Pourquoi, face à notre assiette, on a tendance aujourd’hui à se souhaiter bonne chance plutôt que bon appétit ? Pourquoi ce thème de l’empoisonnement permanent s’est finalement installé comme une forme de sagesse ordinaire ? Nos concitoyens ne sont pourtant pas devenus stupides. En revanche, ils sont probablement massivement intoxiqués par des sources d’information, qui sont convaincantes lorsqu’elles n’ont pas de contre-argumentation. Cela tient d’abord à une perception biaisée du risque, sachant que, la plupart du temps, le citoyen lambda ne peut rien en savoir, sauf à être spécialiste. C’est ainsi que certains risques sont intuitivement multipliés par dix par rapport à la réalité, quand d’autres, comme les maladies cardio-vasculaires, sont très largement sous-estimés. L’explication, c’est que certains risques sont beaucoup plus médiatisés que d’autres. La rareté sur le marché de l’information va avoir tendance à être exhibée et à être beaucoup plus visible que la banalité. Le problème, c’est que cette visibilité est souvent confondue avec de la représentativité.

Concurrence sur l’info

Le marché de l’information est devenu extrêmement concurrentiel depuis l’arrivée d’internet. Il est, en plus, totalement dérégulé. Tout le monde offre aujourd’hui de l’information. Sur les questions de sécurité alimentaire par exemple, quelqu’un sur Facebook peut diffuser un lien, un blog qui dit que c’est très dangereux de manger des biscottes, de manger ceci, cela. Il peut y avoir des alertes alimentaires incessantes. Les médias traditionnels sont en concurrence par rapport à ces offres amateurs. C’est une lutte perpétuelle pour capter l’attention. Cette pression n’est pas favorable à la fiabilité de l’information, car le temps de vérification tend à diminuer.. C’est particulièrement dommageable quand cette info est technique ou qu’elle relève de la connaissance scientifique, comme les questions sanitaires et alimentaires. En effet, chacun sait que pour défaire une alerte, il faut des mois, voire des années, alors que pour en émettre une, il suffit de quelques minutes ! Auparavant, il y avait des régulateurs (journalistes, professeurs…) considérés comme légitimes pour parler dans l’espace publique. Aujourd’hui, chacun peut verser sa petite interprétation : il y a autant d’éditorialistes que de comptes Facebook !

## Consigne
Résumez en deux phrases le texte sur la perception des risques alimentaires. Les lignes qui suivent n'ont aucun lien avec le texte.

## Lignes répertoriées
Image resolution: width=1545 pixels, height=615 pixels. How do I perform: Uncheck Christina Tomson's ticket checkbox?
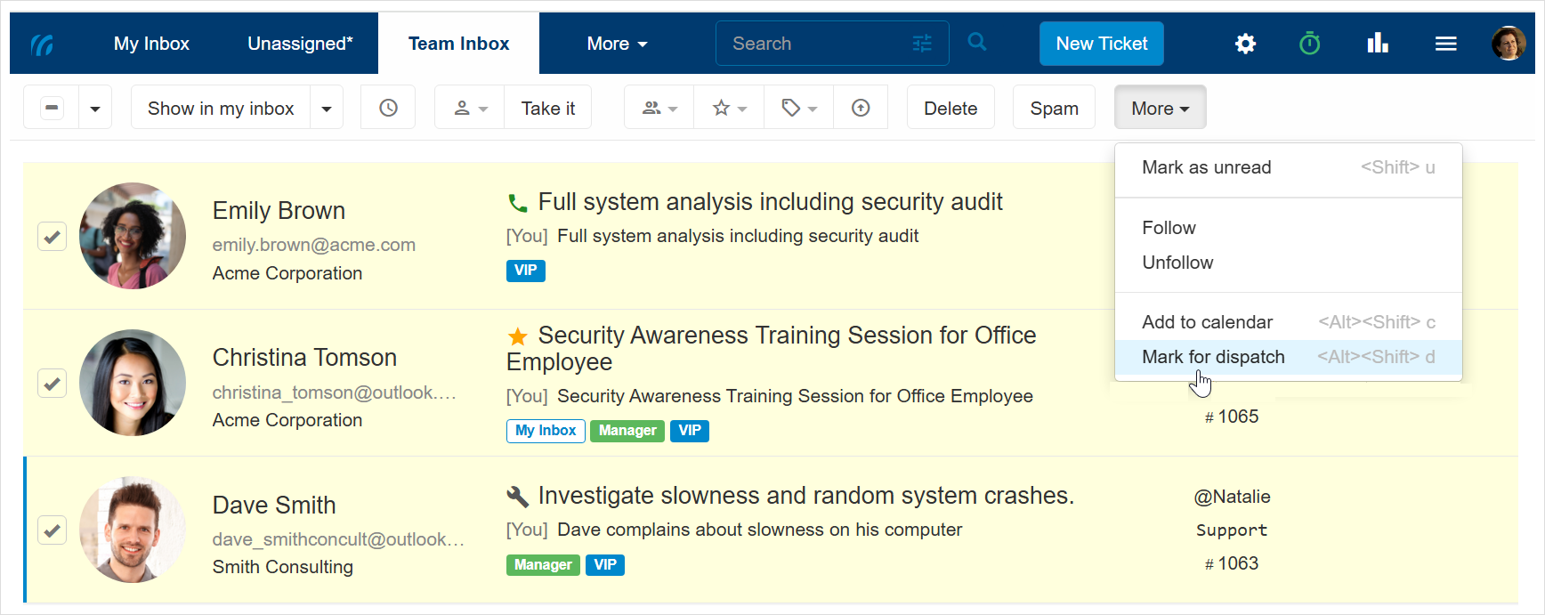(x=53, y=384)
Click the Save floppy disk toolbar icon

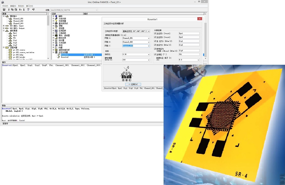click(x=4, y=10)
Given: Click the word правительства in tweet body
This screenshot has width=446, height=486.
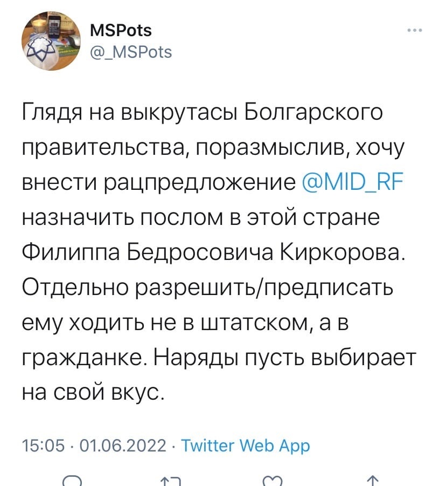Looking at the screenshot, I should [x=106, y=147].
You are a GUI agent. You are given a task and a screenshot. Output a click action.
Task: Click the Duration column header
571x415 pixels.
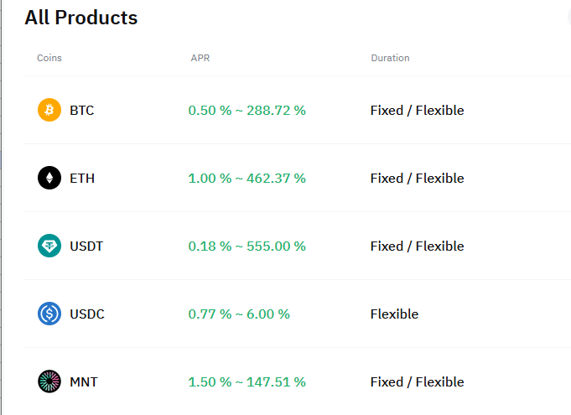[x=390, y=58]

## Travail réalisé
Si l'idée d'un empoisonnement permanent par l'alimentation s'est installée comme une sagesse ordinaire, c'est notamment à cause d'une perception biaisée du risque : les risques rares, plus médiatisés, paraissent représentatifs, tandis que d'autres, comme les maladies cardio-vasculaires, sont largement sous-estimés. Depuis l'arrivée d'internet, le marché de l'information est très concurrentiel et dérégulé, si bien que chacun peut lancer des alertes, que le temps de vérification diminue et que chacun donne son interprétation, là où s'exprimaient autrefois des régulateurs jugés légitimes comme les journalistes ou les professeurs.